*** Opening of DATA FOR THIS EXERCISE ***

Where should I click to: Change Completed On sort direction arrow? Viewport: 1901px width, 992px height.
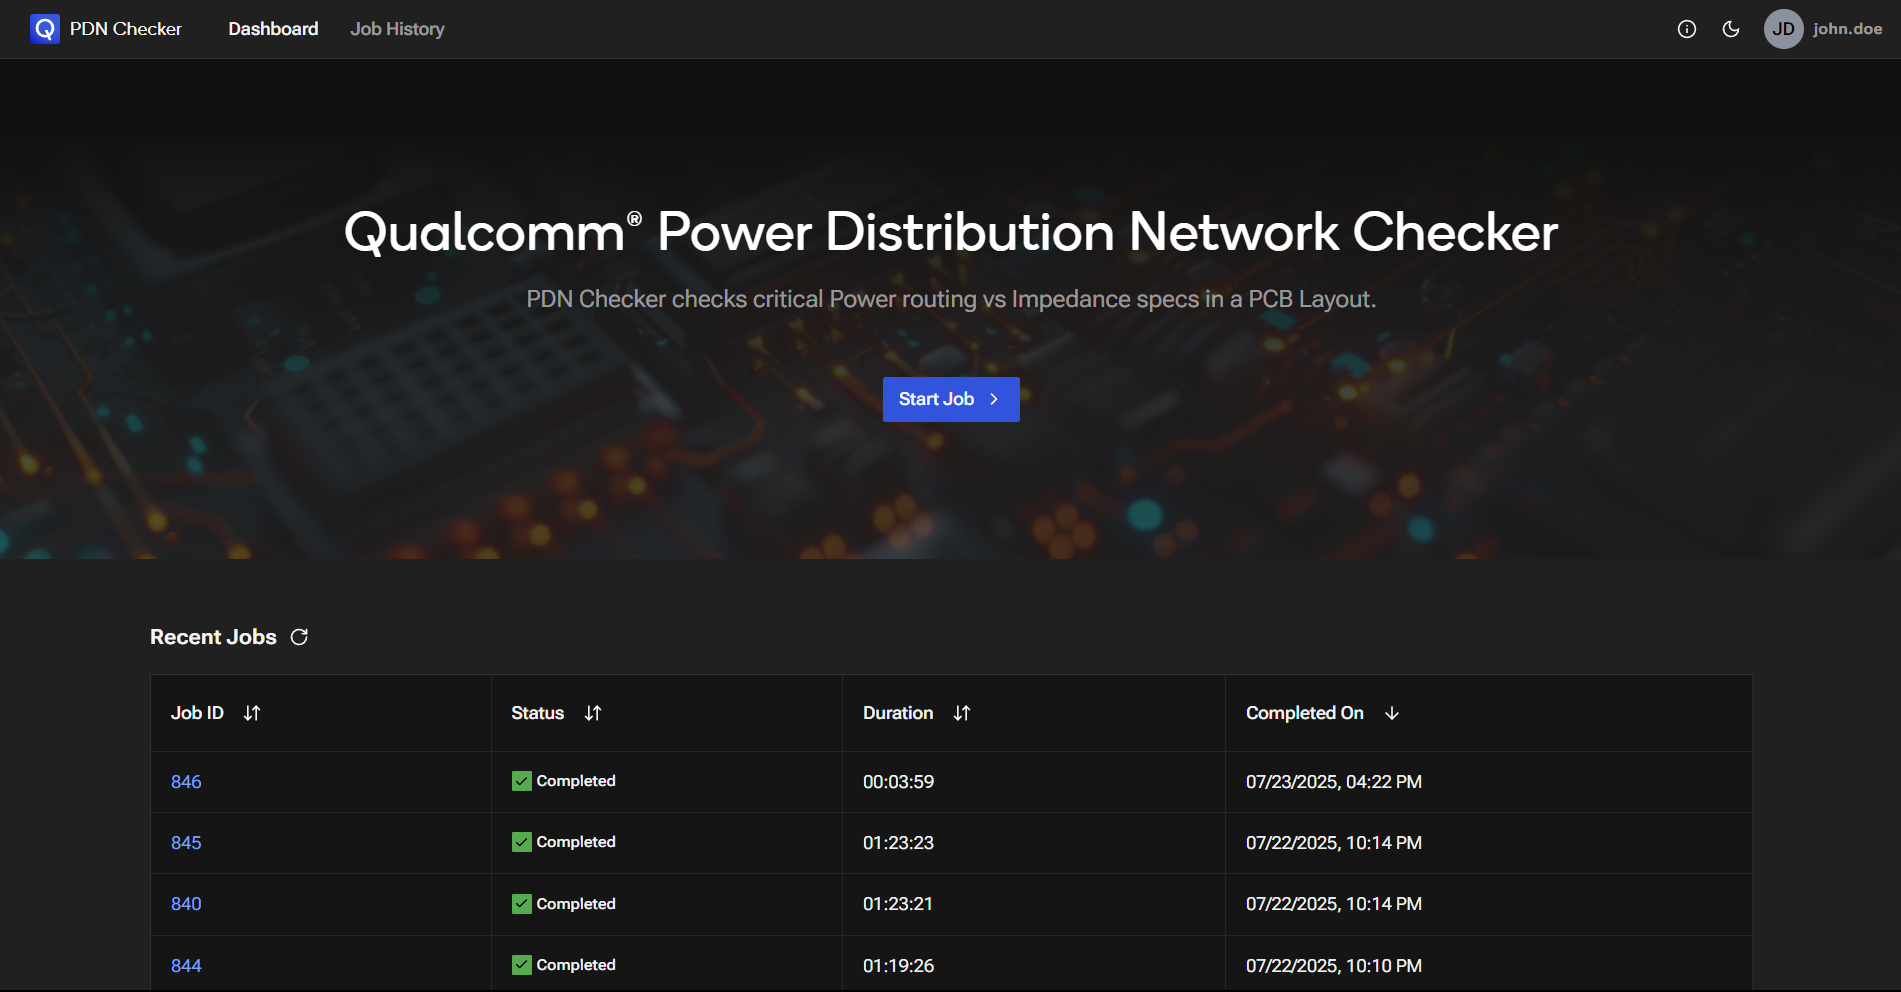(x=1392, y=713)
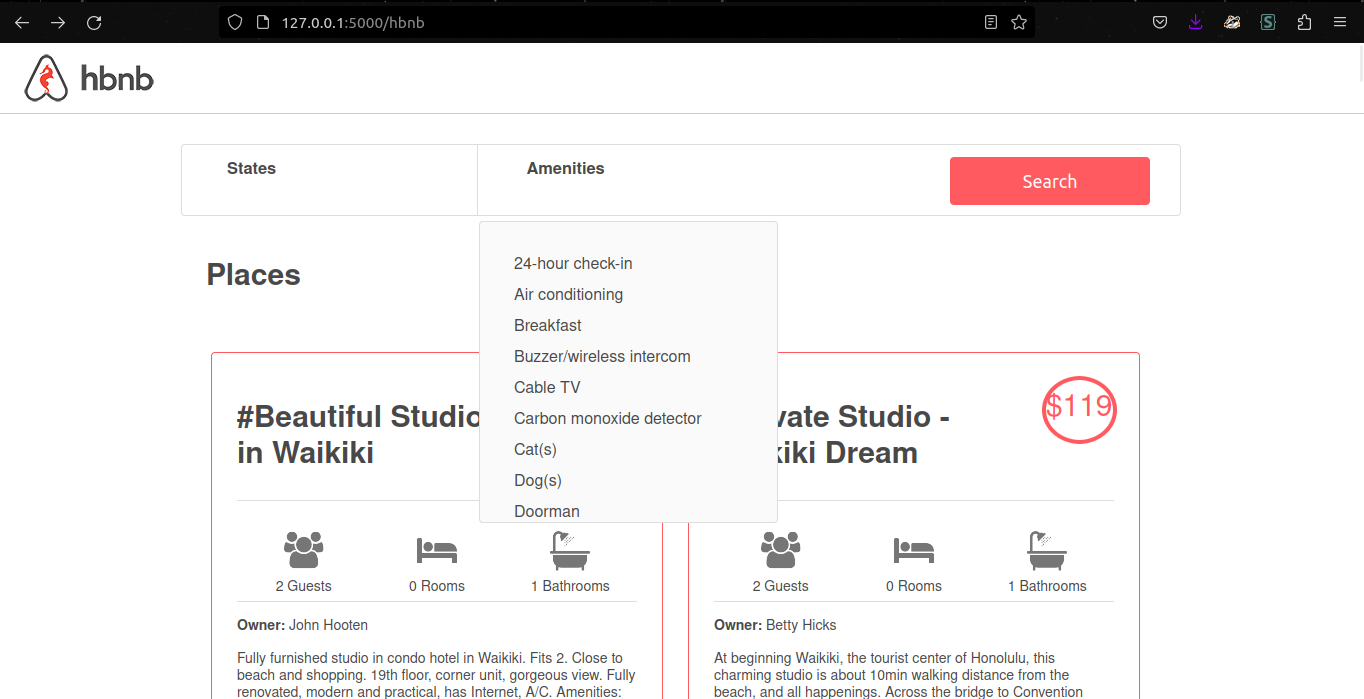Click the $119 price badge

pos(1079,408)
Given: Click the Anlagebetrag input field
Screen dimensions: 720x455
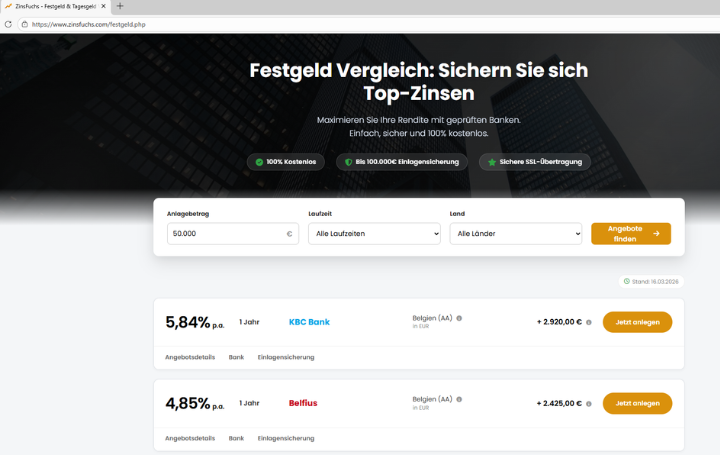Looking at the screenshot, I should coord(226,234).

*** Close of DATA FOR THIS EXERCISE ***

> **ASSIGNED TASK**
Exact copy, no pictures: reproduce every entry shown above.

> **RESPONSE AREA**
Where should I click to: Change Completed On sort direction arrow? Viewport: 1901px width, 992px height.
(x=1392, y=713)
Click the $119 price badge

pos(1079,408)
Given: Click the Anlagebetrag input field
Screen dimensions: 720x455
Looking at the screenshot, I should coord(226,234).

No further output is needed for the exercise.